Beaucoup de spectateurs cette soirée-là paraissent fébriles, certains fiers d’avoir assisté à Les fées ont soif jadis et d’y assister encore aujourd’hui. Suivant un mot de bienvenue, leur excitation s’estompe, la pièce commence et nous sommes plongés dans le noir, tel un retour dans le temps. Tout de suite, le public ressent la lourdeur de l’atmosphère, amplifiée par la musique qui semble peser directement sur lui et les éclairages sombres qui rendent l’espace soudainement si étroit.
D’abord, c’est la Statue qui fait son entrée la première, se plaçant les bras ouverts telle l’imposante sculpture de pierre devant laquelle elle se dresse. Celle-ci matérialise la Vierge, donnant à ce symbole une voix. Puis sont introduites au public Marie et Madeleine, incarnant respectivement l’archétype de la mère et de la prostituée, dont la réalité est à la fois reniée et abusée. Accompagnées par la présence indirecte de la Statue, les deux voisines se confient sur la solitude et l’emprisonnement qui les guettent constamment, malgré leur personnalité bien distincte, faisant ainsi ressortir ce dont toutes femmes seules souffrent collectivement.

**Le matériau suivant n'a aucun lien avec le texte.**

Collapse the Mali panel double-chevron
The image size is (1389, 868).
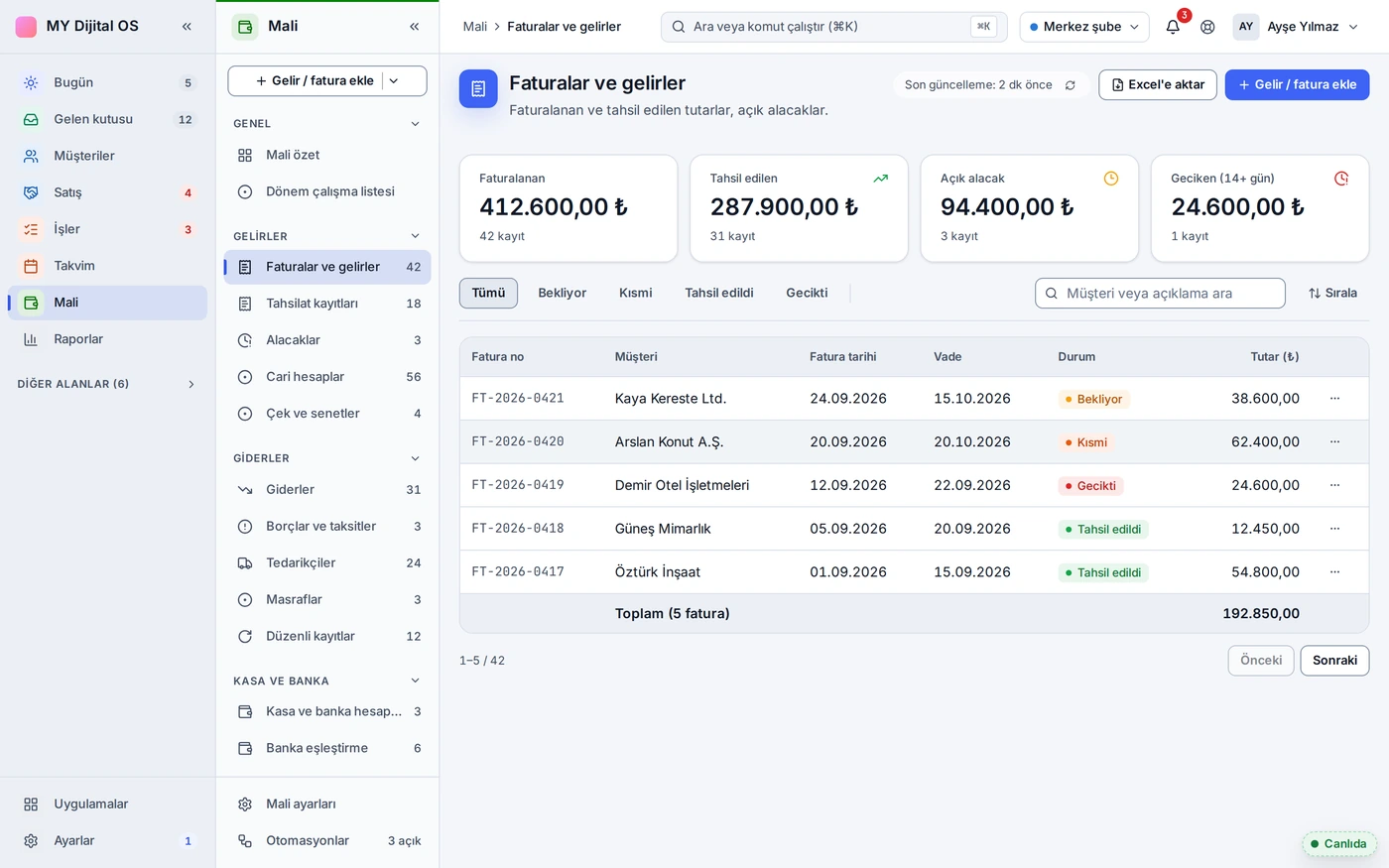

Je tiens à souligner la mise en scène de Sophie Clément. Celle qui a interprété le rôle de Madeleine à la première sortie de la pièce a su reprendre l’œuvre de sorte à nous démontrer l’intemporalité contrariante et regrettable de l’enjeu traité, soit la place des femmes dans notre société. Plusieurs symboles auxquels la pièce réfère sont contestés, celui de la Vierge entre autres. Celle qui dans l’idéal de la religion représente la pureté, si blanche à en être « le rêve de l’eau de Javel », s’avère à avoir une ombre dont on ne fait jamais mention : une noirceur, par la peur de l’inconnu et le confinement des femmes dans le rôle qu’on leur a attribué.
Cette dualité transparaît dans plusieurs éléments de la pièce tels que l’alternance des éclairages froids et chaleureux : bleus lorsqu’on aborde l’oppression de la femme et orange quand Marie et Madeleine nous font part de leur désir d’émancipation. Pourtant, ces deux teintes sont complémentaires, tout comme Marie et Madeleine le sont, l’union de ces deux « opposés » constituant l’ensemble des sévices dont les femmes sont encore victimes aujourd’hui.
Les fées ont soif a peut-être quarante ans cette année, mais rien de la pièce à laquelle j’ai assisté ne m’a semblé révolu.